# Day 39

I'm adding onto yesterday's query by filtering for number 1 overall draft picks that finished outside the 1st round. I bet most of those finishes are due to injury so I will also join against the injury table I have from the nflverse data in my database.

In [1]:
import pandas as pd
import sqlite3

# Create database connection
conn = sqlite3.connect('../../data/db/database.db')

## Query the Data

In [9]:
query = """
WITH adp_cleaned AS (
    SELECT
        scoring,
        season,
        teams AS league_size,
        CASE
            WHEN player_id = 2071 AND name = 'CJ Anderson' THEN 'C.J. Anderson'
            ELSE name
        END AS player_name,
        position AS pos,
        /*
        ADP dataset has the most recent team that a player has played for, regardless of season.
        So I'll need to update teams for certain player-season combinations in order to join
        against the nflverse data which contains the player's fantasy points by season
        */
        CASE
            WHEN player_id = 1347 AND name = 'Chris Johnson' THEN 'TEN'
            WHEN player_id = 1340 AND name = 'Fred Jackson' AND season < 2015 THEN 'BUF'
            WHEN player_id = 1340 AND name = 'Fred Jackson' AND season = 2015 THEN 'SEA'
            WHEN player_id = 1728 AND name = 'C.J. Spiller' AND season < 2014 THEN 'BUF'
            WHEN player_id = 1728 AND name = 'C.J. Spiller' AND season = 2015 THEN 'NO'
            WHEN player_id = 649 AND name = 'Maurice Jones-Drew' AND season < 2014 THEN 'JAX'
            ELSE team
        END AS team,
        adp_formatted,
        round,
        pick
    FROM adp),
season_summary AS (
    SELECT
        player_id,
        -- Data Cleaning for future join against ADP table
        CASE
            WHEN player_display_name = "Le'Veon Bell" THEN "LeVeon Bell"

EXERCISE REQUIREMENTS ->
a) In the Day 39 post, what does the author expect is the cause of most of the finishes outside the 1st round?
b) Decide whether each statement agrees with the Day 39 post, answering yes or no and quoting the words of the post that settle it: (i) The database connection is opened with sqlite3. (ii) The ADP dataset gives each player's team separately for every season. (iii) The query renames the teams column to league_size.
c) Write out the Day 39 post word for word, starting at "WITH adp_cleaned AS" and continuing down to "regardless of season.".

DATA EXCERPT ->
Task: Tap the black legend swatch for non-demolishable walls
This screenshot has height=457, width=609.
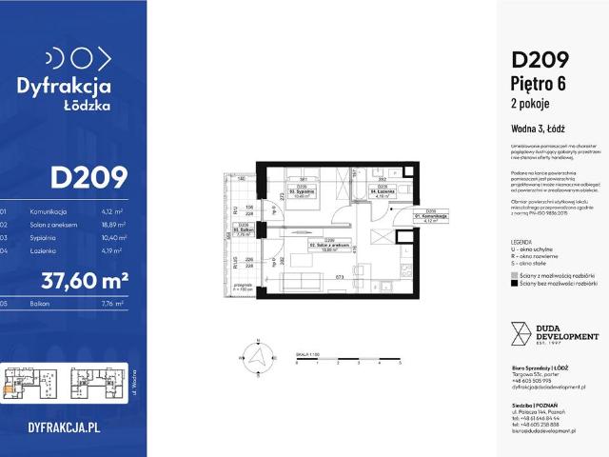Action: (x=514, y=283)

FULL ANSWERS ->
a) Injury.

b)
(i) Yes: "conn = sqlite3.connect('../../data/db/database.db')"
(ii) No: "ADP dataset has the most recent team that a player has played for, regardless of season."
(iii) Yes: "teams AS league_size"

c)
WITH adp_cleaned AS (
    SELECT
        scoring,
        season,
        teams AS league_size,
        CASE
            WHEN player_id = 2071 AND name = 'CJ Anderson' THEN 'C.J. Anderson'
            ELSE name
        END AS player_name,
        position AS pos,
        /*
        ADP dataset has the most recent team that a player has played for, regardless of season.